Estrela da música erudita em Minas Gerais, e uma das sopranos mais celebradas e elogiadas do país, Maria Lúcia Godoy faz no dia 2 de setembro 100 anos. Aclamada por ser uma das maiores divulgadoras da música brasileira, é a maior intérprete de Villa-Lobos e nossa expressão maior da música de câmara. Mesmo fora dos palcos e da vida social, Maria Lúcia é a grande inspiradora de inúmeros artistas na música nacional, de valor imensurável, não só pela trajetória repleta de glória e glamour.
O cantar de Maria Lúcia ecoa no horizonte, perpassando as imponentes altitudes de nossas montanhas. Quem não a ouviu cantar ao vivo, e contemplou sua beleza, serenidade e ademanes naturais, sua magnitude ao se apresentar para um público exigente e ávido da boa música! E a impecável dicção, e a voz maviosa fazem dela uma perfeita diva do bel canto.
Participou de inúmeros recitais e concertos. Pelo mundo foram várias turnês: Europa, Oriente Médio, Japão, Estados Unidos e vários países da América Central e do Sul. Foi solista com várias orquestras famosas, como a Philadelphia Orchestra e a Orquestra Sinfônica de Houston, e, naturalmente, a Orquestra Sinfônica Brasileira. Gravou dezesseis discos e o cd Acalantos, em 2016. Bidu Sayão, uma das maiores sopranos mundiais, considerou-a “sua única sucessora”.
Bonita por natureza em todos os aspectos, La Godoy, desde pequena, foi rodeada de poesia e canto; todos na sua casa cultivavam a música e o melhor da leitura. Publicou quatro livros infantis com temas ecológicos: Ninguém reparou na primavera, O boto cor-de-rosa, Fruta no pé e Um passarinho cantou. Escreveu por onze anos uma coluna no Estado de Minas, ligada à natureza, e teve participação especial nos filmes “Os senhores da terra”, 1970, de Paulo Thiago, “Navalha na carne”, 1997, de Neville d’Almeida (com Vera Fischer), e o documentário “Poeta de Sete Faces”, de 2002, de Paulo Thiago.

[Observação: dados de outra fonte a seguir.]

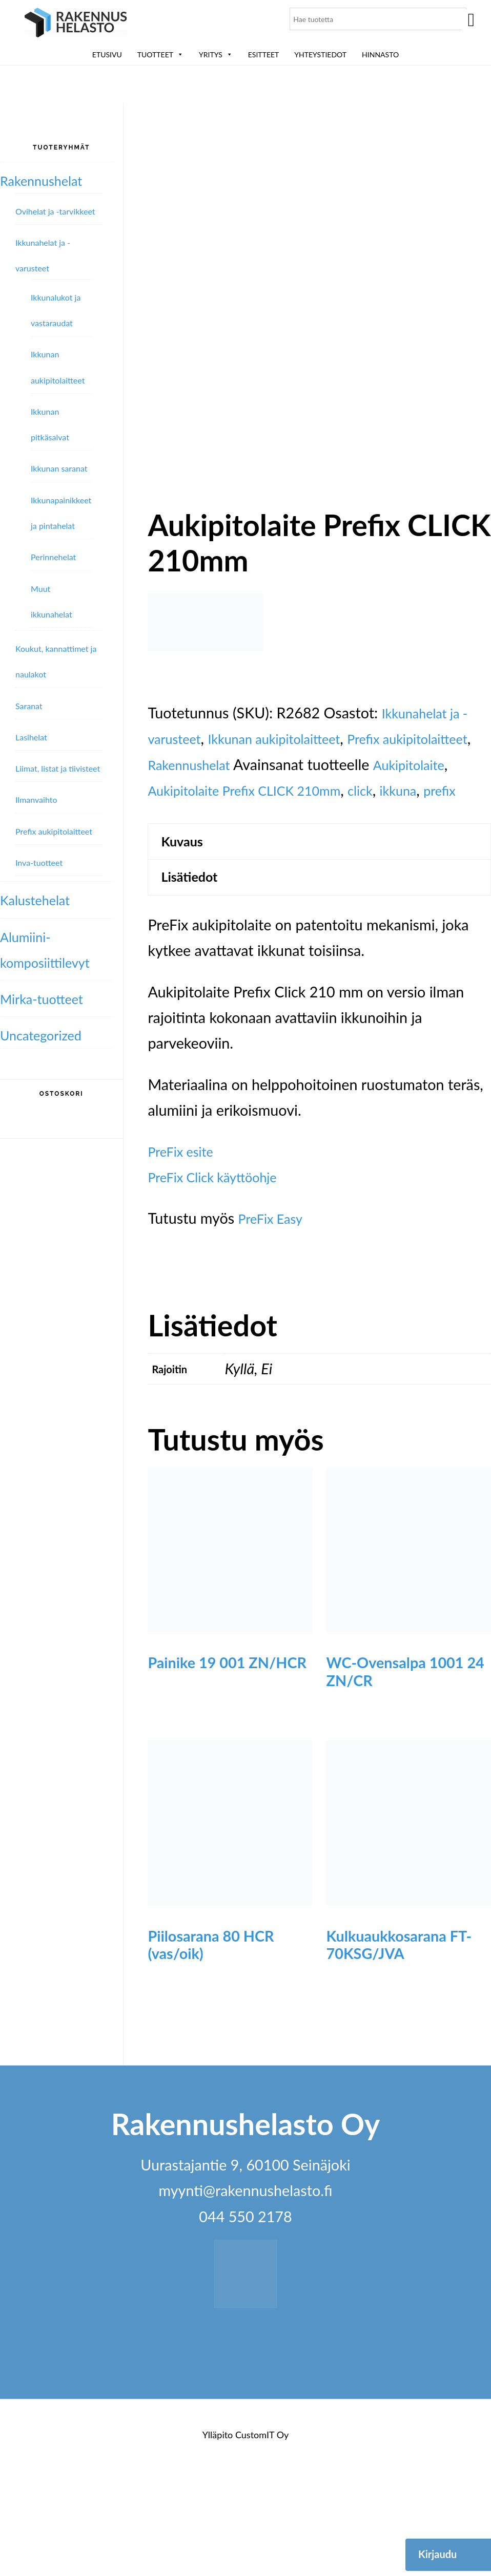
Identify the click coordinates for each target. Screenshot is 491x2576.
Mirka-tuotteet (47, 998)
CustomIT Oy (262, 2540)
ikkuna (204, 886)
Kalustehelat (40, 899)
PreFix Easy (275, 1324)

Formada em letras pela UFMG, estudou música com Honorina Prates, em Belo Horizonte, e Pasquale Gambardella, no Rio de Janeiro; aperfeiçoou-se na Alemanha. Recebeu vários prêmios, condecorações e homenagens, como o título de Doutor Honoris Causa pela UFMG. Participou de momentos marcantes da história pátria. Três deles: cantou em homenagem ao translado dos restos mortais de dom Pedro I ao Brasil, no Mosteiro dos Jerônimos, em Lisboa, 1972; cantou a Bachiana brasileira n. 5, de Villa-Lobos, nas exéquias do cineasta Glauber Rocha, 1981; e, a convite do presidente Juscelino Kubitschek, cantou na inauguração de Brasília, 1960.
Nasceu na cidade de Mesquita, no leste mineiro, filha de Romeu de Barros Godoy e Maria de Barros Brandão. Seus irmãos: Celso, Mauro, Amaury, Romeu, Gilberto e Rosa Alice (falecidos), Maria Thereza, Anna Maria e Maria Amélia. Tive o privilégio de ouvir muitas vezes Maria Lúcia, inclusive no Rio de Janeiro; na ocasião, aniversário do primo Luiz Gustavo, na Casa de Rui Barbosa. Ela era amiga e vizinha dos meus tios Antônio e Irene no Botafogo. Hoje sou seu vizinho, assim como das três irmãs. As últimas apresentações em público foram no Palácio das Artes, acompanhada por Túlio Mourão no piano e pelo seu sobrinho Celso Godoy ao violão, e na reinauguração do Teatro Francisco Nunes, em 2014, acompanhada por Daniel ao violão.
Drummond certa vez, desgostoso com a destruição das serras itabiranas, da serra do Curral, entre tantas outras, versou: “Lembrar as serras de Minas/devastadas, como dói!/ Mas me consolo se escuto/Maria Lúcia Godoy”.
Pelo seu centenário de nascimento, Maria Lúcia receberá homenagem da Assembleia Legislativa em sessão solene especial no dia 2 de setembro. Cantou de tudo e do melhor. Desde a música popular brasileira, modinhas imperiais e canto clássico.
E há muito mais que falar da arte de Maria Lúcia Godoy, a Diva da música erudita.